REPUBLIKA.CO.ID,JAKARTA — Peneliti Lembaga Riset Institute For Demographic and Poverty Studies (IDEAS), Muhammad Anwar mengatakan, fenomena Rombongan Jarang Beli (Rojali) bukanlah sekadar tren viral di media sosial atau perubahan pola konsumsi masyarakat urban. Rojali dinilai menjadi cerminan nyata dari kian parahnya tekanan ekonomi yang dialami masyarakat, khususnya di kelas menengah ke bawah dan kelompok rentan.
"Kita menyaksikan pusat-pusat perbelanjaan yang tampak ramai pengunjung, namun aktivitas transaksi merosot tajam, ini bukan tanda gaya hidup yang berubah, melainkan indikasi bahwa masyarakat ingin belanja tapi tidak mampu," kata Anwar kepada Republika, Jumat (1/8/2025)

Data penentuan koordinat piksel
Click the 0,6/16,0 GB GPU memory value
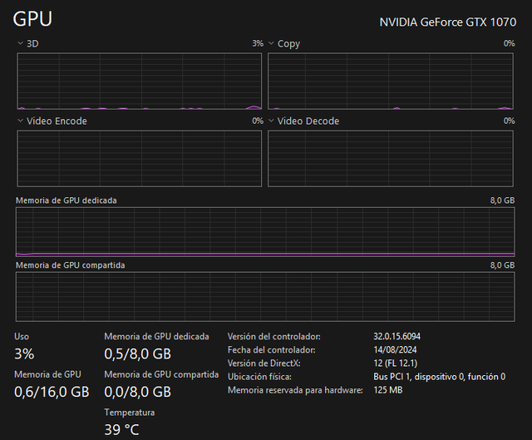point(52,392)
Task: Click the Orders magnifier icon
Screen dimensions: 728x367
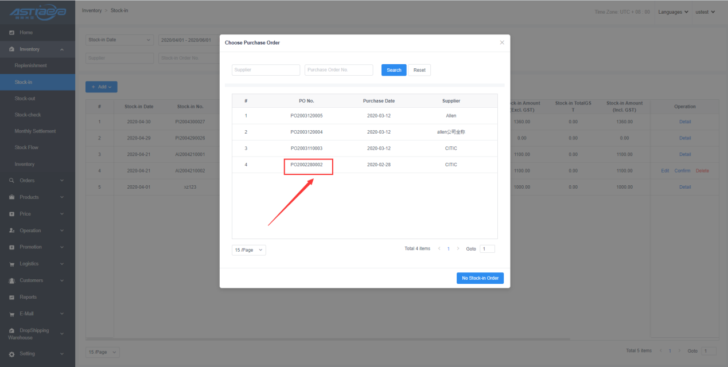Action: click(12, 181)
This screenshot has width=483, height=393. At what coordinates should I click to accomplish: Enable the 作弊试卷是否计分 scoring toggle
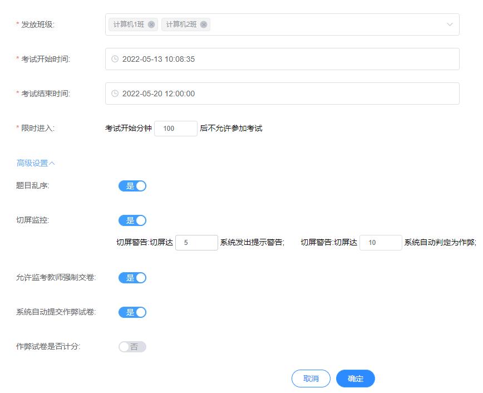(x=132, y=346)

==

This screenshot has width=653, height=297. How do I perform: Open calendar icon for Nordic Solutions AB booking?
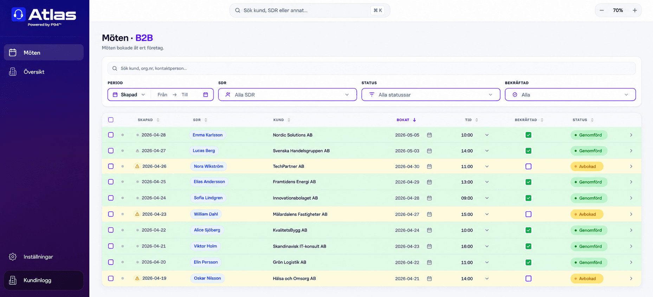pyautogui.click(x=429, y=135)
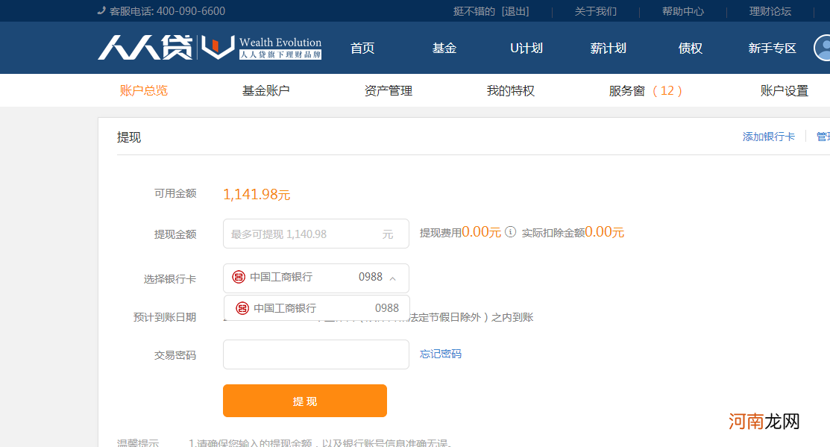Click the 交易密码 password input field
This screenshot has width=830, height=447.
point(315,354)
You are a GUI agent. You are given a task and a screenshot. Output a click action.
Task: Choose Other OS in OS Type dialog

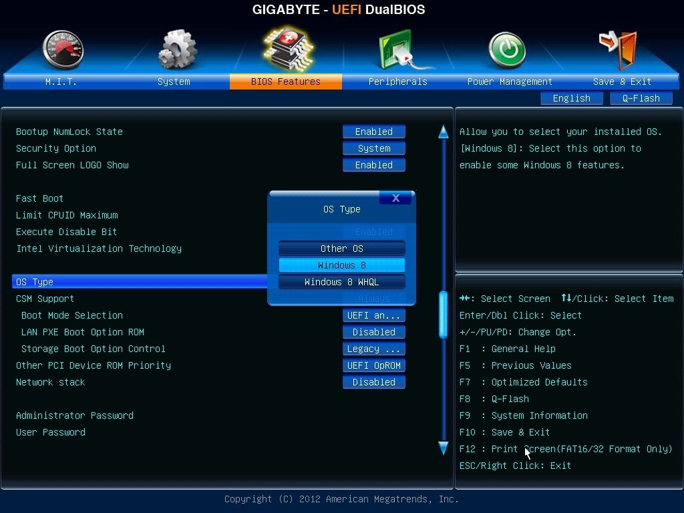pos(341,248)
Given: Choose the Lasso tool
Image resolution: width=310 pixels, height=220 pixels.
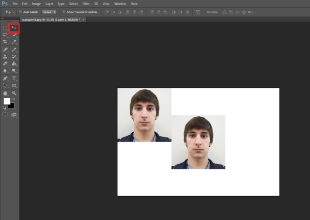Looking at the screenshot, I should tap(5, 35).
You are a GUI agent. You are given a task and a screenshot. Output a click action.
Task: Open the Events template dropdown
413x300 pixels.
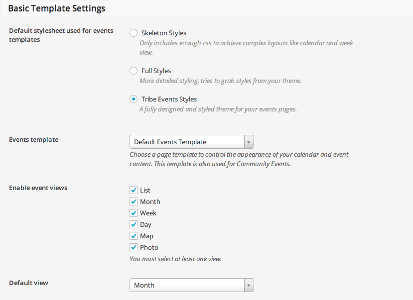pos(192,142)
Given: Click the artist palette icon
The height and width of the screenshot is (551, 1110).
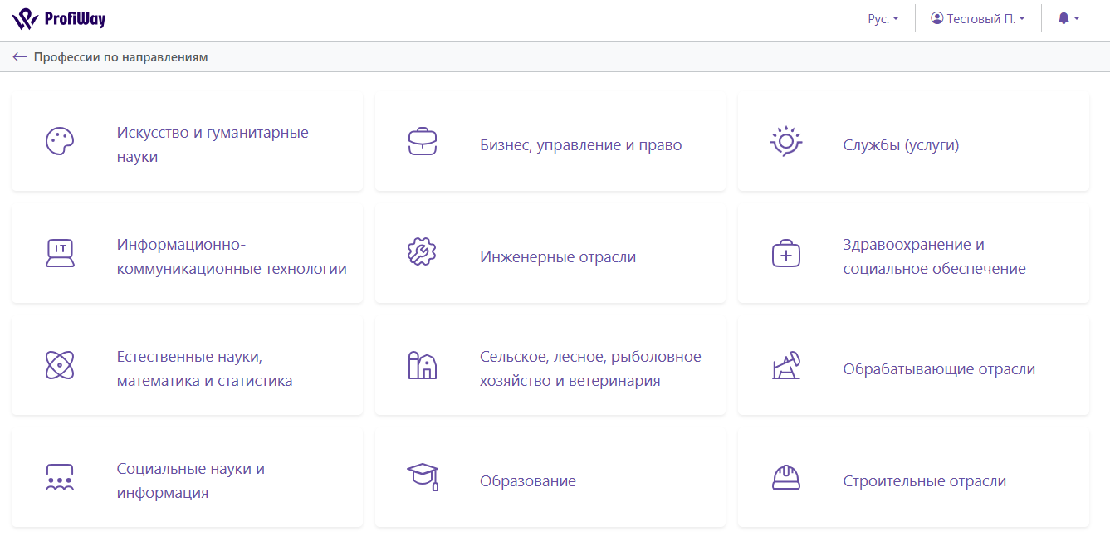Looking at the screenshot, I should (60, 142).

[TENTANG LATIHAN INI]
Tolong lanjutkan teks berita tentang fenomena Rojali dari kalimat terakhirnya. Baris data di atas tidak diperlukan.

[PENYELESAIAN SOAL]
Anwar menyampaikan, pada tahun lalu, masih ada gejala lipstick effect di mana masyarakat masih bisa berbelanja meski hanya untuk barang-barang kecil, terjangkau atau bersifat hiburan. Hal tersebut menunjukkan masih adanya ruang untuk konsumsi sekunder meski terbatas.
Namun, fenomena 'Rojali' yang terjadi saat ini menunjukkan bahwa ruang itu pun telah hilang. Masyarakat bahkan tak lagi melakukan substitusi barang untuk membeli barang yang lebih murah. Mereka benar-benar tidak melakukan transaksi.
"Saat ini masyarakat memilih untuk mengalokasikan uangnya kepada kebutuhan pokok seperti makanan, transportasi, dan biaya hidup harian. Artinya, ini bukan lagi soal menyesuaikan gaya belanja, tetapi soal prioritas kebutuhan hidup," jelasnya.
IDEAS mengungkapkan bahwa masalah utama bukan hanya inflasi yang tidak terkendali, tapi kombinasi dari kenaikan harga kebutuhan pokok yang terus merangkak naik dan stagnasi pendapatan riil.